The new password system called GOTCHA developed at the Carnegie Mellon University could secure high-value information such as bank accounts even if the password leaks as part of a large-scale site breach.
To create a GOTCHA, a user chooses a password and a computer then generates several random, multi-coloured inkblots.
The user describes each inkblot with a text phrase. These phrases are then stored in a random order along with the password.
When the user returns to the site and signs in with the password, the inkblots are displayed again along with the list of descriptive phrases; the user then matches each phrase with the appropriate inkblot.
"These are puzzles that are easy for a human to solve, but hard for a computer to solve, even if it has the random bits used to generate the puzzle," said Jeremiah Blocki, who worked on the system along with professor Manuel Blum, and Anupam Datta, associate professor of computer science.
These puzzles would prove significant when security breaches of websites result in the loss of millions of user passwords - a common occurrence that has plagued such companies as LinkedIn, Sony and Gawker.
These passwords are stored as cryptographic hash functions, in which passwords of any length are converted into strings of bits of uniform length.
A thief can't readily decipher these hashes, but can mount what's called an automated offline dictionary attack.
Computers today can evaluate as many as 250 million possible hash values every second, Blocki noted.
Given the continued popularity of easy passwords, such as "123456" or "password," it's not always difficult to crack these hashes. But even hard passwords are vulnerable to the latest brute force methods, Blocki said. In the case of a GOTCHA, however, a computer programme alone wouldn't be enough to break into an account.

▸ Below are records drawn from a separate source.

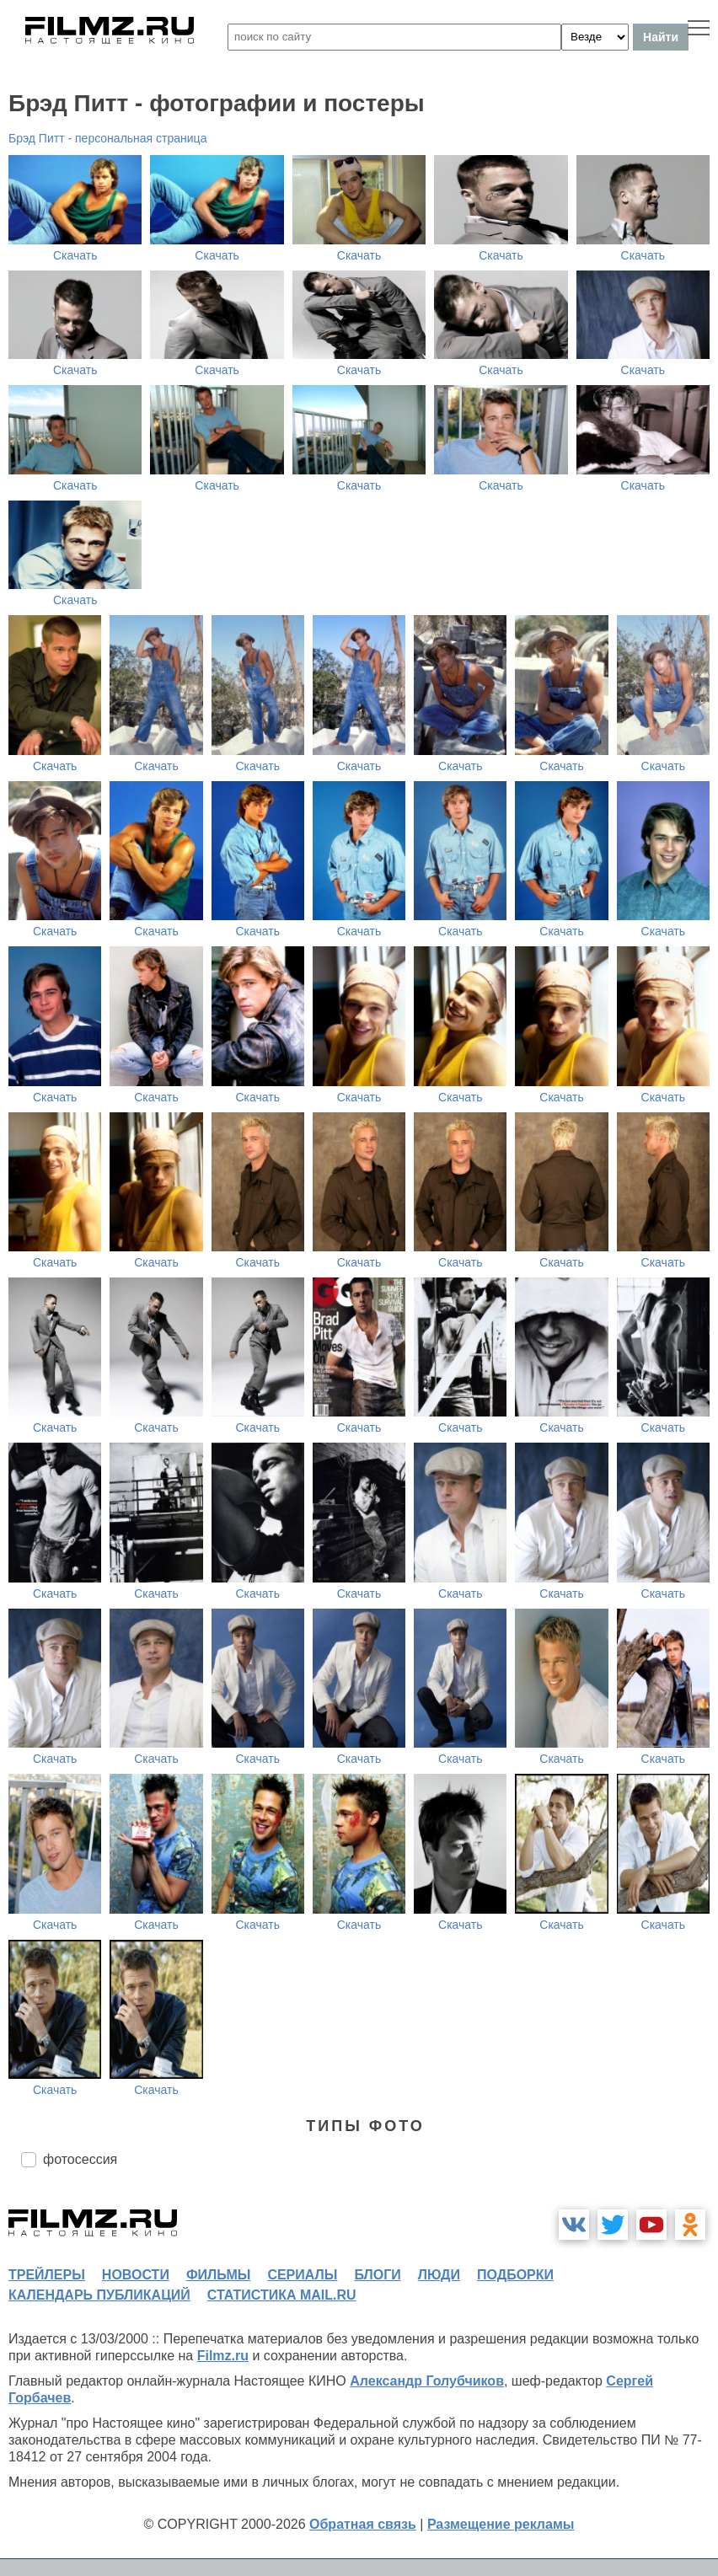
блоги (377, 2275)
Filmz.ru (223, 2355)
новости (135, 2275)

"To crack the user's password offline, the adversary must simultaneously guess the user's password and the answer to the corresponding puzzle," Datta said.
"A computer can't do that alone. And if the computer must constantly interact with a human to solve the puzzle, it no longer can bring its brute force to bear to crack hashes," said Datta.
Because the user's descriptive phrases for inkblots are stored, users don't have to memorise their descriptions, but have to be able to pick them out from a list.